America's founders sought to divide legislative and executive power by using electoral institutions to give legislators different electoral incentives and constituencies than those faced by the president. If they were successful, we should expect to frequently observe divided government. And indeed we do, at least in the twentieth century. But, strangely, the nineteenth century was a period of frequent unified government. In particular, the House was almost always controlled by the same party that controlled the presidency. Why?
The pre-reform ballot made it easy for local party leaders to know exactly how much support to expect in each area; they knew that anybody supporting their presidential candidate would support their House candidate, and they could observe this in non-secret voting. Thus, it was possible to draw very precise districts. A state party could draw legislative districts that would be sure to ensure that the party would just barely win in almost every district. This is "efficient" gerrymandering.

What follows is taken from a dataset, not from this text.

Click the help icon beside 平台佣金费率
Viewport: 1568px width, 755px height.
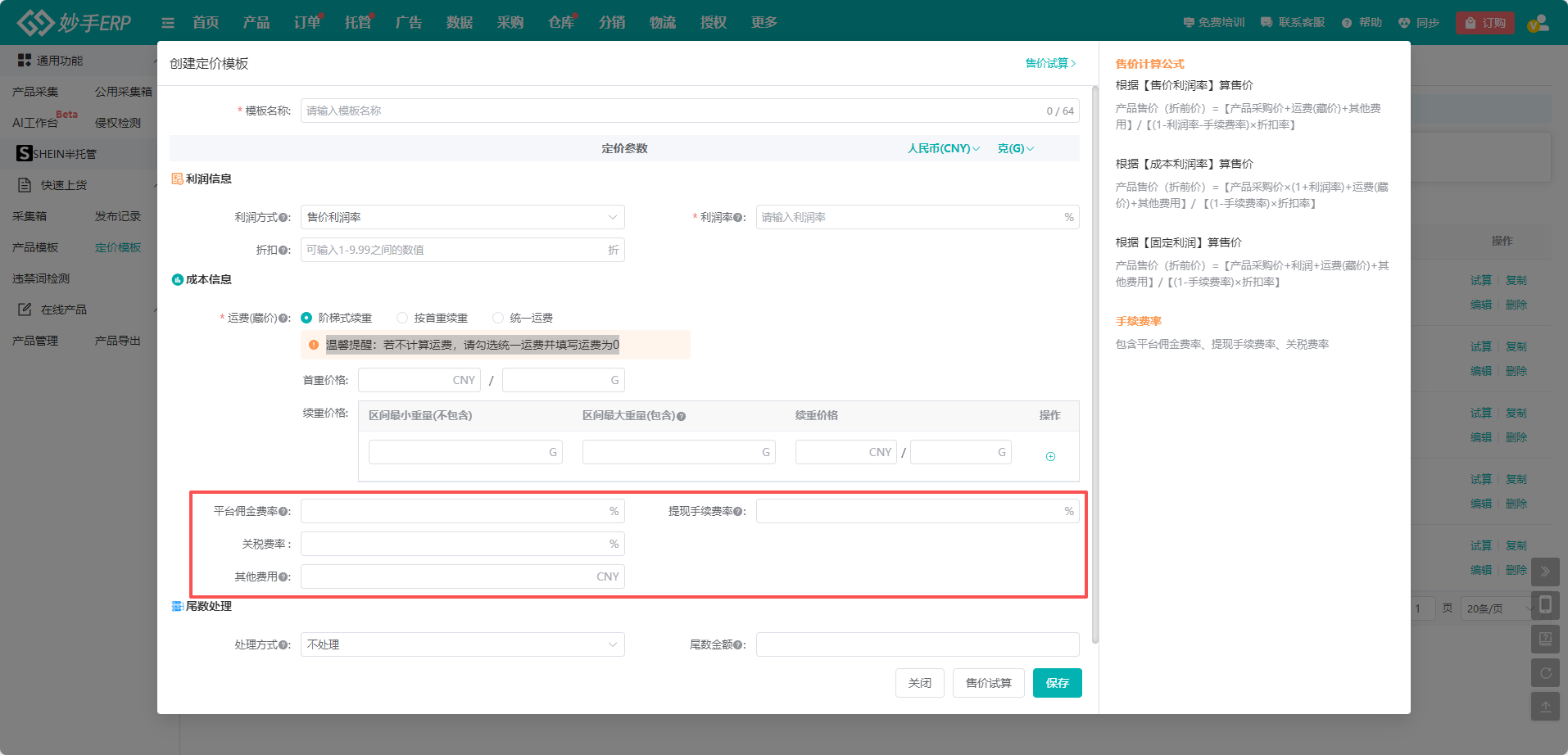283,512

But the post-reform ballot made it so that state parties had less precise information about where the votes came from. Thus, drawing "efficient" gerrymanders was more risky--it might result in the party barely winning every district, but small mistakes might allow the minority to win several districts. Thus, twentieth-century district drawers switched to a different strategy. Rather than draw a marginal win in every district, they would "pack" all the opposition supporters in as few districts as possible, and spread their own supporters into several comfortable districts. Although this would guarantee the opposition a certain number of districts, it also guaranteed the majority party a large number of non-risky seats. This is the "packing" strategy.
Lo and behold, the authors are correct. Their time-series data bear this out.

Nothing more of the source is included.